Research from TSB indicates that of the 31 percent of individuals who followed financial advice on social media, more than half (55%) incurred financial losses.

TSB conducted a survey of nearly 2,000 social media users, revealing that nine in ten (90%) had encountered investment opportunities on these platforms. Over two-fifths (43%) were open to investing based on what they saw. A significant number trusted this content, with 73% of those aged 25-34 either having acted on the advice or planning to do so, compared to just 27% of individuals over 55. However, more than two-fifths (42%) admitted they didn’t know how to verify the credibility of online information.
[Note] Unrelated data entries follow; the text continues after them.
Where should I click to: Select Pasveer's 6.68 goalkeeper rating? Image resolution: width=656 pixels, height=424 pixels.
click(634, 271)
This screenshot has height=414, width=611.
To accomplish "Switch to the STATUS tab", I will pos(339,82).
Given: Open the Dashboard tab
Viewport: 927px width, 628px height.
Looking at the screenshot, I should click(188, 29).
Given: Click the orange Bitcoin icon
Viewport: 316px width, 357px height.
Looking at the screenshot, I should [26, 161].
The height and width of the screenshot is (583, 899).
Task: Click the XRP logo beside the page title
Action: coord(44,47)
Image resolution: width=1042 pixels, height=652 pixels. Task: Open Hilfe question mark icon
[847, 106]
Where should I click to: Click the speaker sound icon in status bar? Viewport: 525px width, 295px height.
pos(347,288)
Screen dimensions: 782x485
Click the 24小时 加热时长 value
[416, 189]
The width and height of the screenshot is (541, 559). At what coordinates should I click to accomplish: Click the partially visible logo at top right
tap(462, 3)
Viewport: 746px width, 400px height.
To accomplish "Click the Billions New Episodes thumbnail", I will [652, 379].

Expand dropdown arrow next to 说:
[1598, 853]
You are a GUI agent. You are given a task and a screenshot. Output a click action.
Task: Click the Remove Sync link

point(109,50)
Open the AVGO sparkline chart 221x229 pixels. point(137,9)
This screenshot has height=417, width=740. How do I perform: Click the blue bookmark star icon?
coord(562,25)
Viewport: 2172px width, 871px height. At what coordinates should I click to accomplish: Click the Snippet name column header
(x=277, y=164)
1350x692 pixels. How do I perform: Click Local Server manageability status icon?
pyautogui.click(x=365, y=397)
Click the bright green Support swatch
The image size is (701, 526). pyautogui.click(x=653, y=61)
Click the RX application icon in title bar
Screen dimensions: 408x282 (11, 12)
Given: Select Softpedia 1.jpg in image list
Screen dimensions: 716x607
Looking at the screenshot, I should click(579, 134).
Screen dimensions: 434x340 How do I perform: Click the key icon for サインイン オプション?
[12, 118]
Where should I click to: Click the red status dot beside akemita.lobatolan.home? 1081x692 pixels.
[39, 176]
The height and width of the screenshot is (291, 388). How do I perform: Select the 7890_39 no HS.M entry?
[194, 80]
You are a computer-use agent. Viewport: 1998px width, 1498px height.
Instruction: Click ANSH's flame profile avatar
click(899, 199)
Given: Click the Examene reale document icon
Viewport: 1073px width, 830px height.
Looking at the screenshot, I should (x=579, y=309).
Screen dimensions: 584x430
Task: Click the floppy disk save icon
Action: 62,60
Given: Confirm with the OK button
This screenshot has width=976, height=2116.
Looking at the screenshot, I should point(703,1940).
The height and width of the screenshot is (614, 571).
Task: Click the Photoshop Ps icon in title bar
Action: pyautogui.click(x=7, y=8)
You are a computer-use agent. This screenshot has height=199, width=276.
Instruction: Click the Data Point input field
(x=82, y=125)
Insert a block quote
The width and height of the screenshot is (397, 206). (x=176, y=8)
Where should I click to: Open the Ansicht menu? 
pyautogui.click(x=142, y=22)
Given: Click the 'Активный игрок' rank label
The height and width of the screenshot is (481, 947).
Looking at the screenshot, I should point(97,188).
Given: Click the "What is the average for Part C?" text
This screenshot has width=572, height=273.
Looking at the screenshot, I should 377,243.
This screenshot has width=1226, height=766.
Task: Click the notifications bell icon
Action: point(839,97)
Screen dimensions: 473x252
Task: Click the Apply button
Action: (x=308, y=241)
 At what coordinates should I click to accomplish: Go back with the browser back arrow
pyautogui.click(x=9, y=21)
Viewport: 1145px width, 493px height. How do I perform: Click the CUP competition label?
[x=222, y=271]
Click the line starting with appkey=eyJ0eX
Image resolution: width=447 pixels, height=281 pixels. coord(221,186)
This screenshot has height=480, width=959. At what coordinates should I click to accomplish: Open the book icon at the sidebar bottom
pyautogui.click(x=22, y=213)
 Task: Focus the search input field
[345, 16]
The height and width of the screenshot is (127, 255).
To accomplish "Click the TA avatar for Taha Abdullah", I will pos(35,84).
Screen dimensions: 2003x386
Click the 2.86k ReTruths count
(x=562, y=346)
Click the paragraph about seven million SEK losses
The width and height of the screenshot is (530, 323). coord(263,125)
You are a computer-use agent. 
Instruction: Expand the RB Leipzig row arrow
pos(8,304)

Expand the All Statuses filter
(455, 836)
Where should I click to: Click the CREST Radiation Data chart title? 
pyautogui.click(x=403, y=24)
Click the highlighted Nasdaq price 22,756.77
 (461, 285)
As a result, 55% of individuals who took action on such advice ultimately lost money. TSB’s internal data shows that over two-thirds (67%) of push payment investment fraud cases originate from social media, accounting for 71% of all investment fraud losses, with an average loss of £3,706 per case. Nearly two-fifths (36%) of these cases initiated on Facebook, followed by TikTok (17%), Telegram (17%), Instagram (14%), and WhatsApp (14%). Facebook and WhatsApp alone represented significant losses, at 36% and 35%, respectively.

Surina Somal, director of everyday banking at TSB, emphasizes the dual nature of social media as both a potential resource and a source of misinformation and unregulated investments that can jeopardize finances.

The Financial Conduct Authority (FCA) is urging lawmakers to create legislation targeting Big Tech and finfluencers promoting unauthorized financial schemes. During a Treasury Select Committee inquiry in May, FCA officials expressed concern over the inability of major tech firms to regulate those disseminating unsuitable investment opportunities. They noted that some finfluencers continued to operate by simply switching accounts even after being asked to cease activities.

Current legislation imposes a maximum of two years in prison for social media influencers acting illegally, but the FCA argues this is not a strong enough deterrent and is advocating for an extension of the maximum penalty to five years.